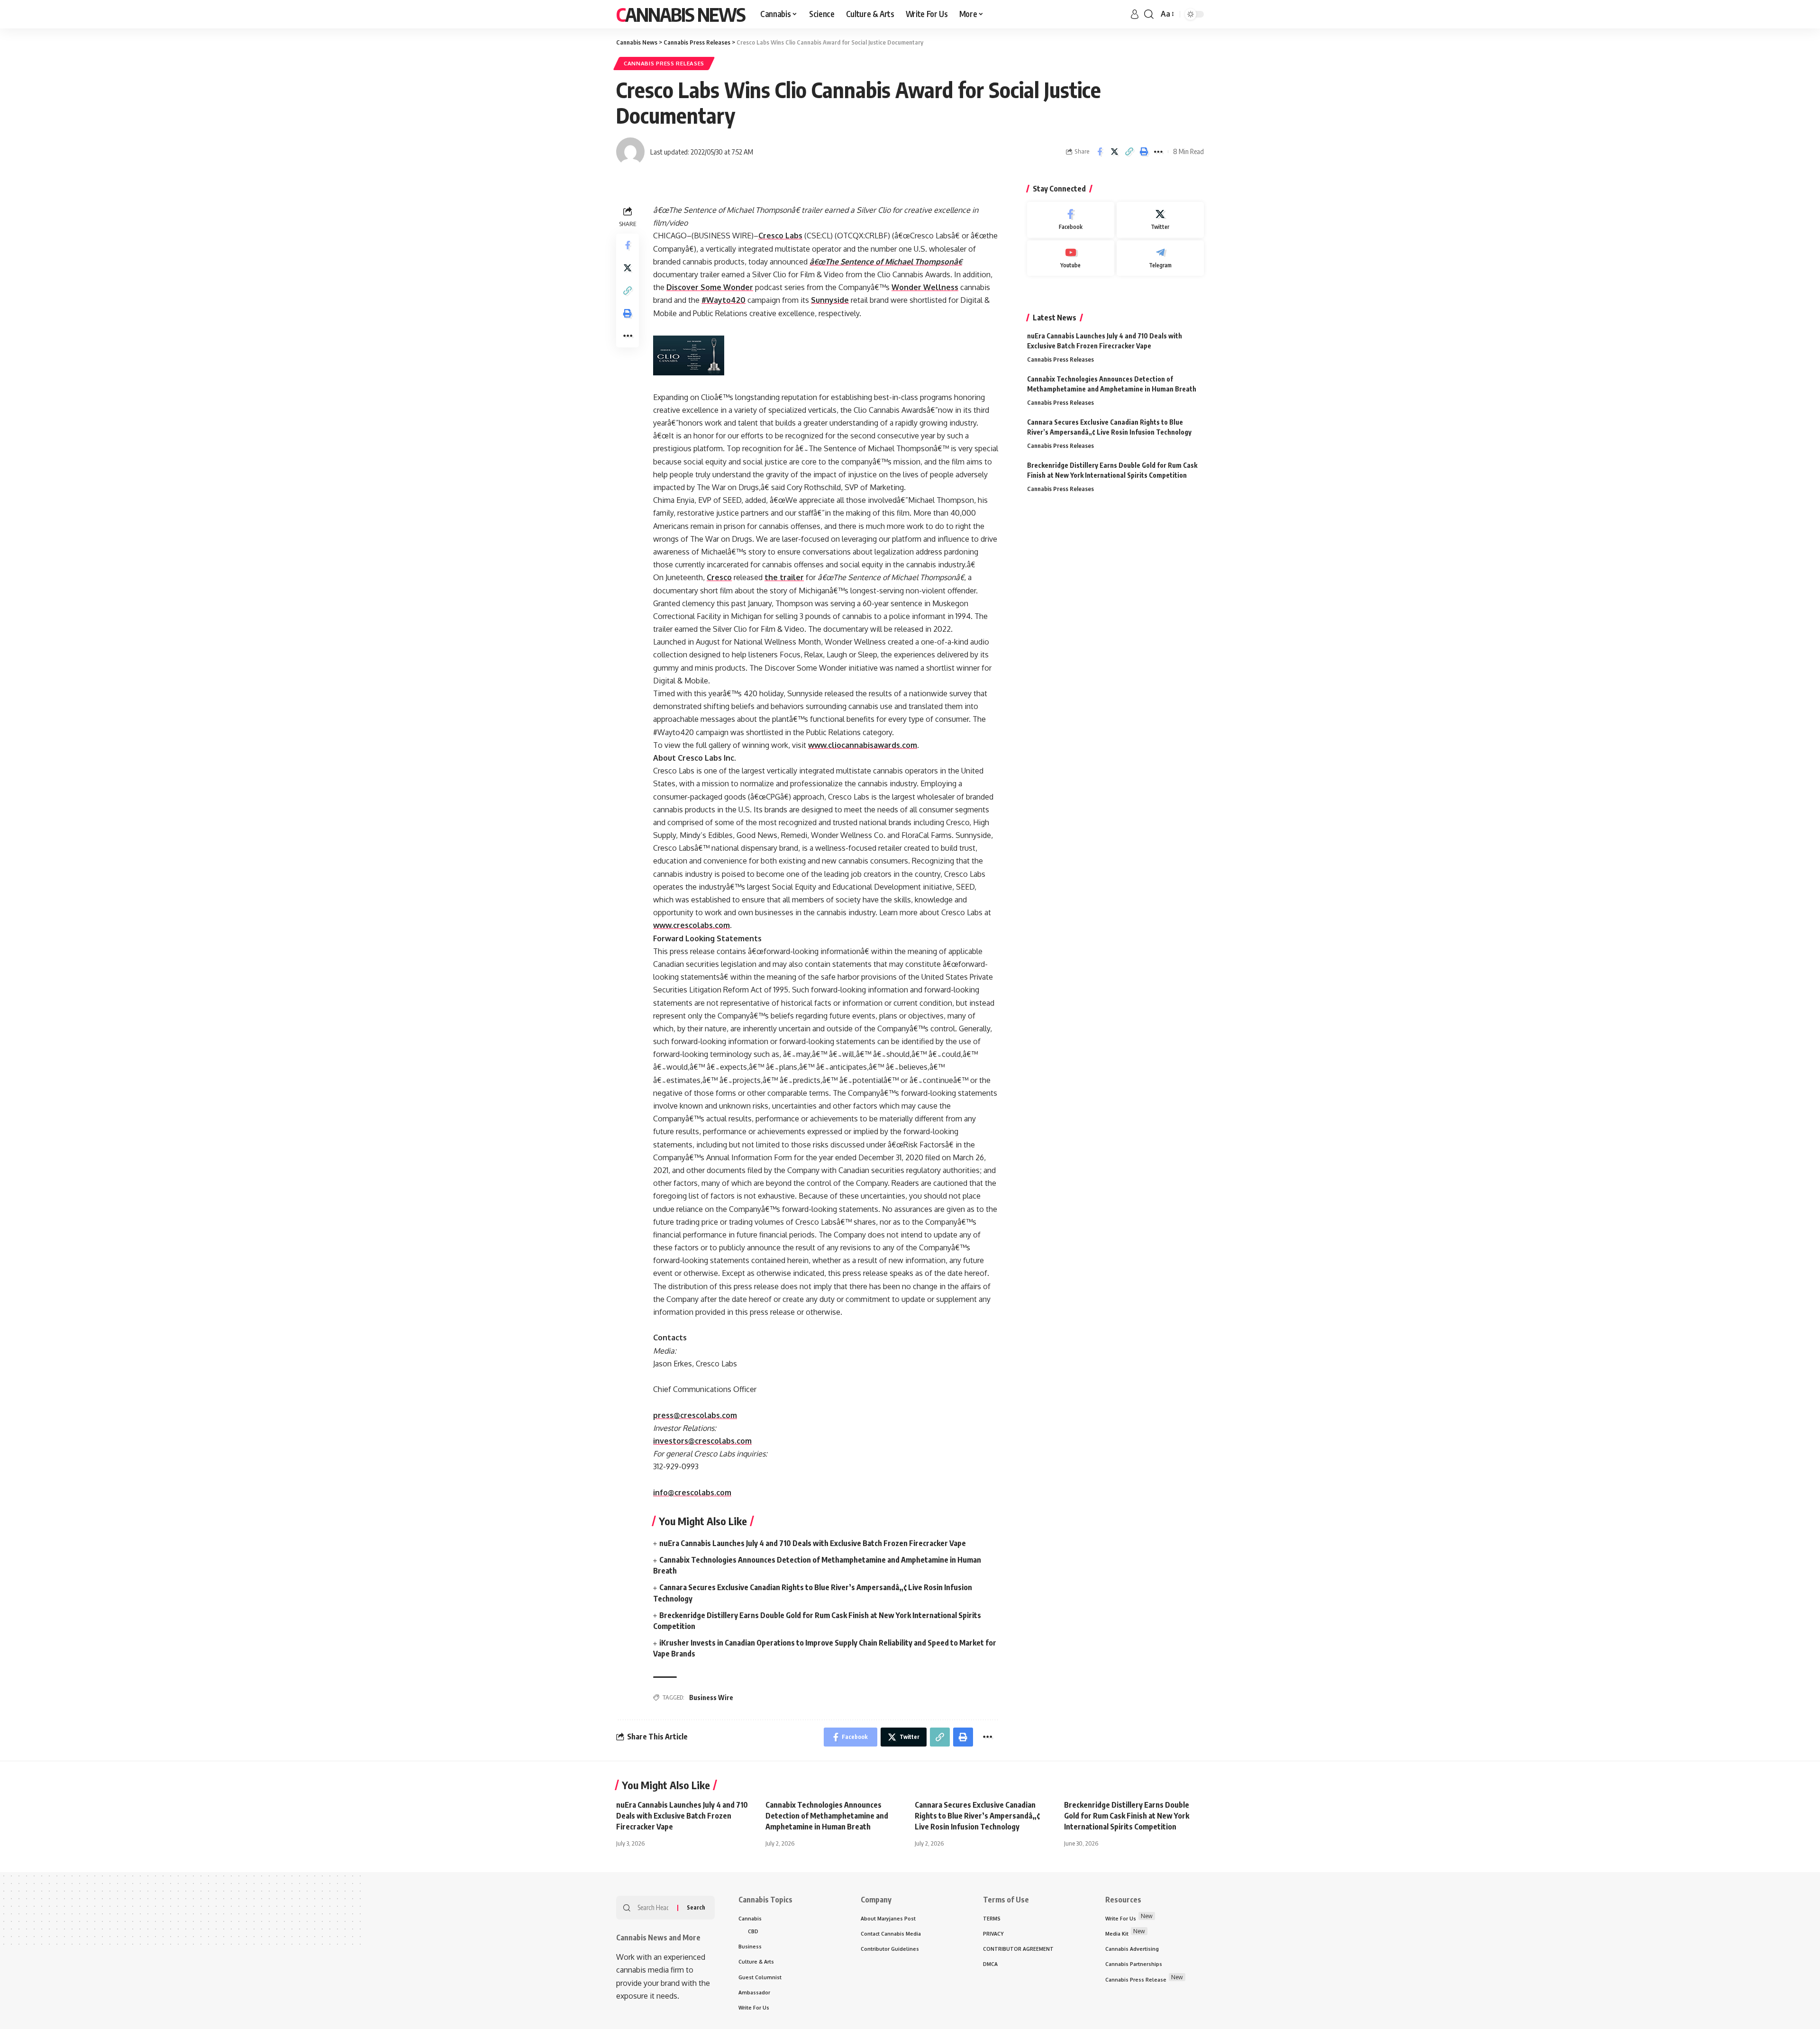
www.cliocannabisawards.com (862, 745)
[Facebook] (1070, 220)
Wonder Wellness (925, 287)
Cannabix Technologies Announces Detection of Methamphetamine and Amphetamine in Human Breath (826, 1815)
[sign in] (1134, 14)
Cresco (719, 577)
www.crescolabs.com (691, 925)
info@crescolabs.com (692, 1492)
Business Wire (711, 1697)
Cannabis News (680, 14)
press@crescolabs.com (695, 1415)
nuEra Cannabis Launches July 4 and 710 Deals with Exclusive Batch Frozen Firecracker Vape (812, 1543)
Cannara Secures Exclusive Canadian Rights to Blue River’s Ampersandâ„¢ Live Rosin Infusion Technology (977, 1815)
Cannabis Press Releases (664, 63)
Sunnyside (830, 300)
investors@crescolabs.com (702, 1441)
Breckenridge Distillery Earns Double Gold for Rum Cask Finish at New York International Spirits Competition (1126, 1815)
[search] (1149, 14)
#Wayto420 (723, 300)
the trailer (784, 577)
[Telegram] (1160, 258)
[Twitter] (1160, 220)
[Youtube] (1070, 258)
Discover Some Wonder (709, 287)
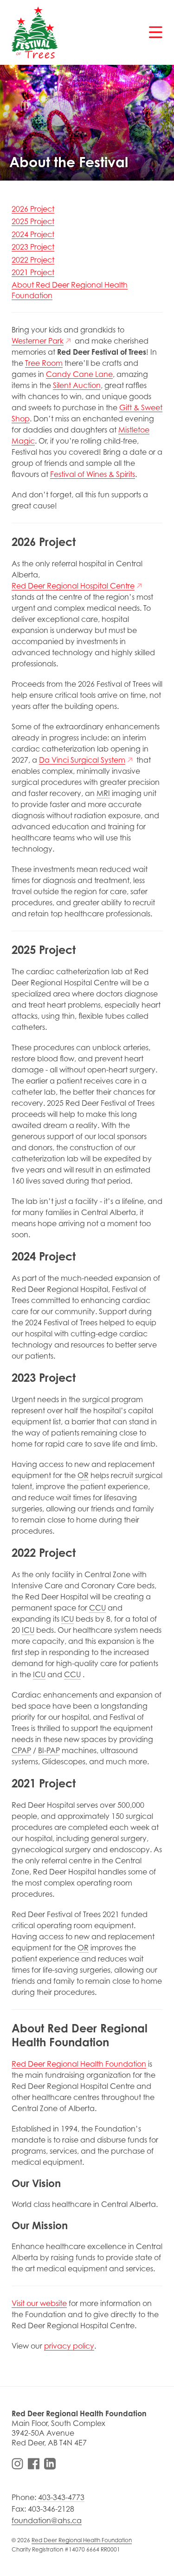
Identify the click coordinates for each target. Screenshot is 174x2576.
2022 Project (33, 259)
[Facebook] (33, 2463)
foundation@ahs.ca (47, 2520)
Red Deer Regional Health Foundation (82, 2540)
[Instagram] (17, 2463)
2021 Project (33, 272)
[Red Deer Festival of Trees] (35, 32)
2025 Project (33, 221)
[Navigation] (155, 32)
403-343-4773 (61, 2497)
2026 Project (33, 208)
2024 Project (33, 234)
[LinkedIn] (50, 2463)
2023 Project (33, 246)
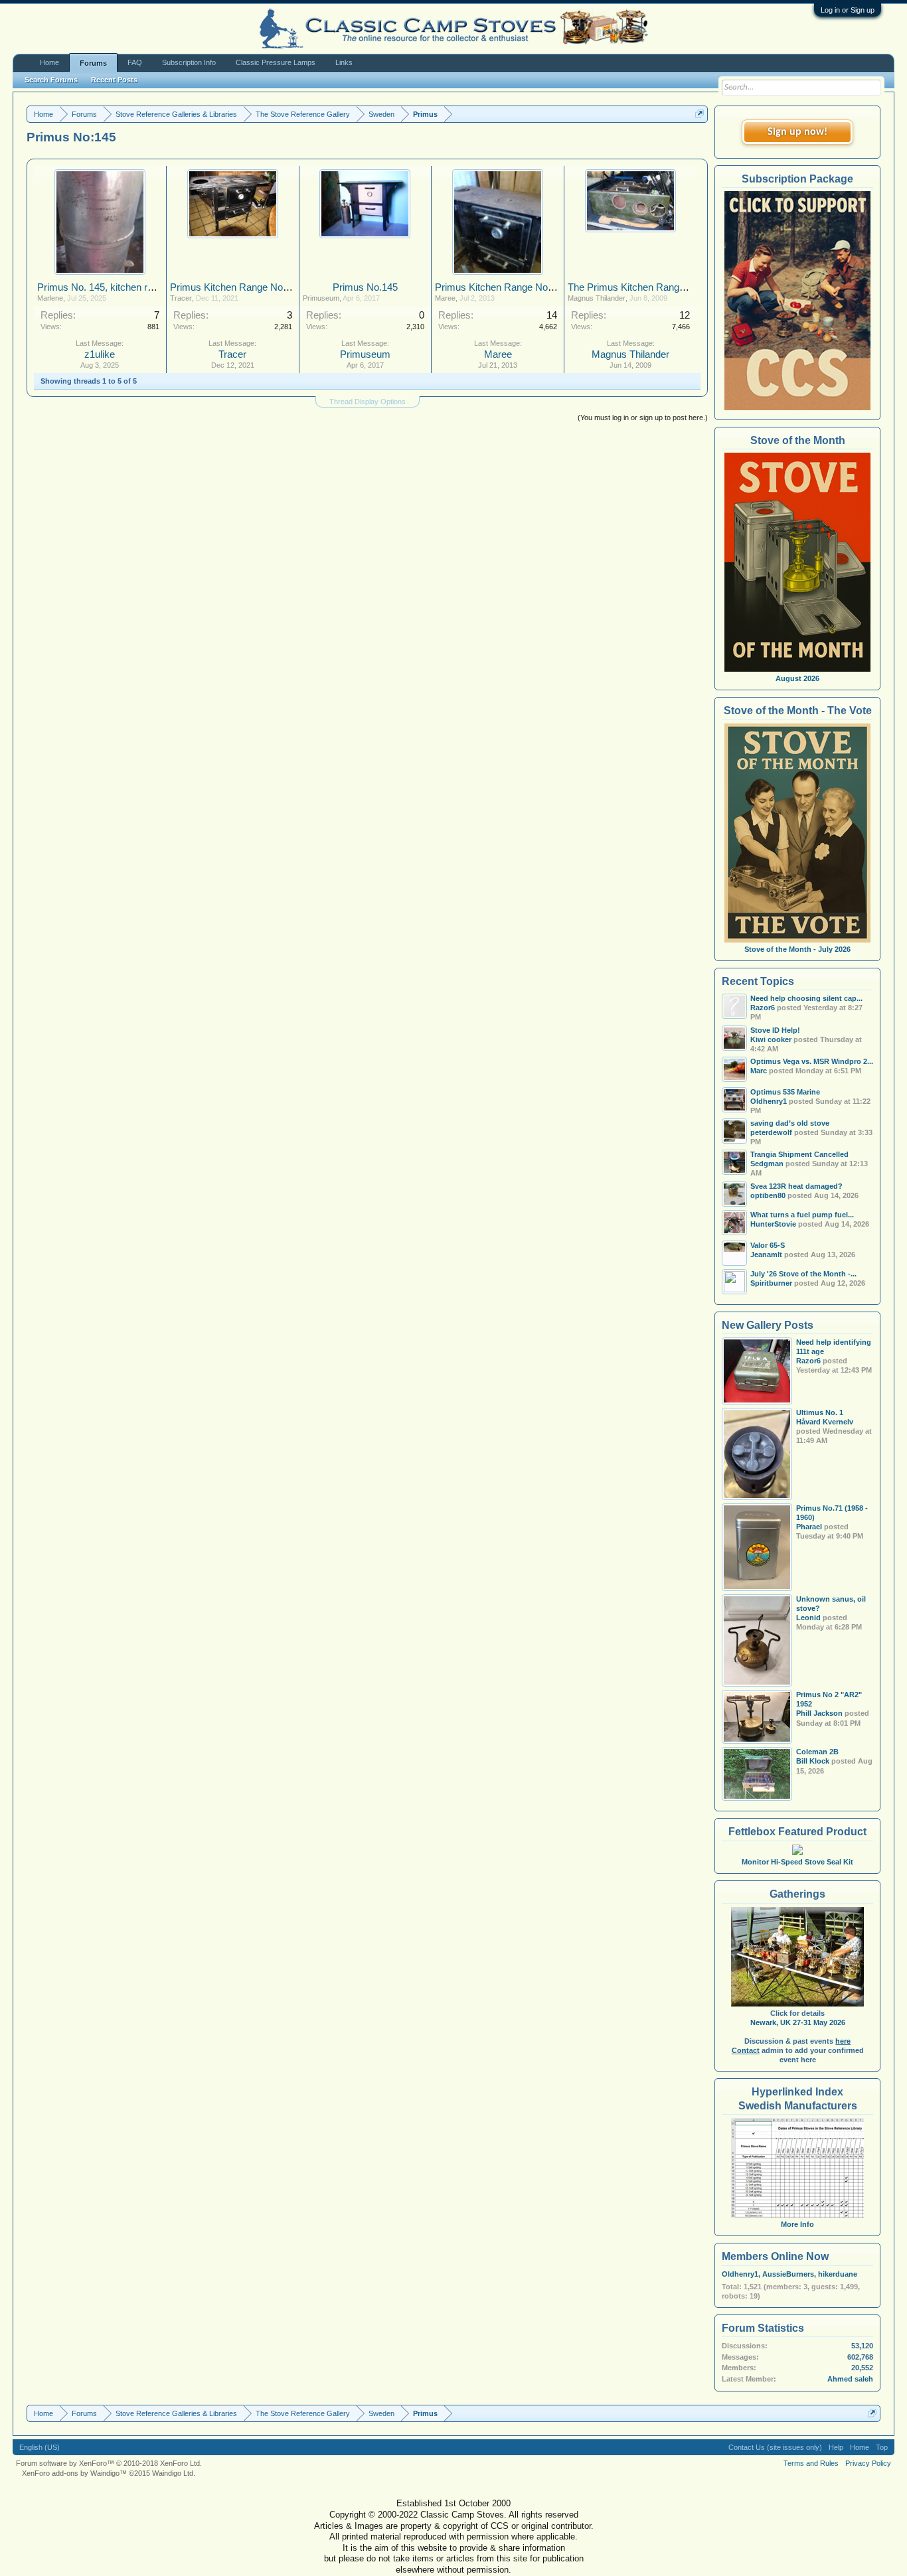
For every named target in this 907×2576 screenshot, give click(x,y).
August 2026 (797, 678)
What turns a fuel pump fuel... (802, 1215)
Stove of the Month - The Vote (798, 710)
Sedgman (766, 1164)
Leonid (808, 1618)
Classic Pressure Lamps (275, 62)
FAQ (134, 62)
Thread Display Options (367, 402)
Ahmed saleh (850, 2379)
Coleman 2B (817, 1752)
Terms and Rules (811, 2463)
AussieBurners (788, 2274)
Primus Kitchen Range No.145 (500, 287)
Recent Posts (114, 80)
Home (49, 62)
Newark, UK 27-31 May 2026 (797, 2022)
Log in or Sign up (847, 10)
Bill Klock (812, 1761)
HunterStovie (773, 1224)
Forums (93, 63)
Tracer (181, 298)
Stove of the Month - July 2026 (797, 949)
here (843, 2041)
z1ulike (99, 354)
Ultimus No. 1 (819, 1412)
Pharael (809, 1527)
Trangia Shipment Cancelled (799, 1154)
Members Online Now (775, 2256)
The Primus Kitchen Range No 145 (643, 287)
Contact (746, 2050)
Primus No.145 (365, 287)
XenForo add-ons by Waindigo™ (74, 2473)
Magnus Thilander (596, 298)
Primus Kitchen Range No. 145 (237, 287)
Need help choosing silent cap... (806, 998)
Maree (445, 298)
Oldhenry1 (740, 2274)
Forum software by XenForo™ (109, 2463)
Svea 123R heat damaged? (796, 1186)
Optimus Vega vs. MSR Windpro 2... (811, 1061)
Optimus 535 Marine (785, 1092)
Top (882, 2447)
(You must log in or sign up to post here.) (643, 417)
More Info (797, 2224)
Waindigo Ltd (172, 2473)
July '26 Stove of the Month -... (803, 1274)
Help (836, 2447)
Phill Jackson (819, 1713)
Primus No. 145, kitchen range (103, 287)
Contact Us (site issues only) (775, 2447)
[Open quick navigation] (699, 114)
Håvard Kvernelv (824, 1422)
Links (344, 62)
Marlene (50, 298)
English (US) (39, 2447)
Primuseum (321, 298)
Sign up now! (797, 132)
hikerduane (837, 2274)
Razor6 (762, 1008)
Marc (758, 1071)
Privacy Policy (868, 2463)
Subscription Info (189, 62)
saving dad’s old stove (789, 1123)
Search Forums (51, 80)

• **Task requirements**
Please show every line of the records that holds the word "here".

• **The answer**
here (843, 2041)
(You must log in or sign up to post here.) (643, 417)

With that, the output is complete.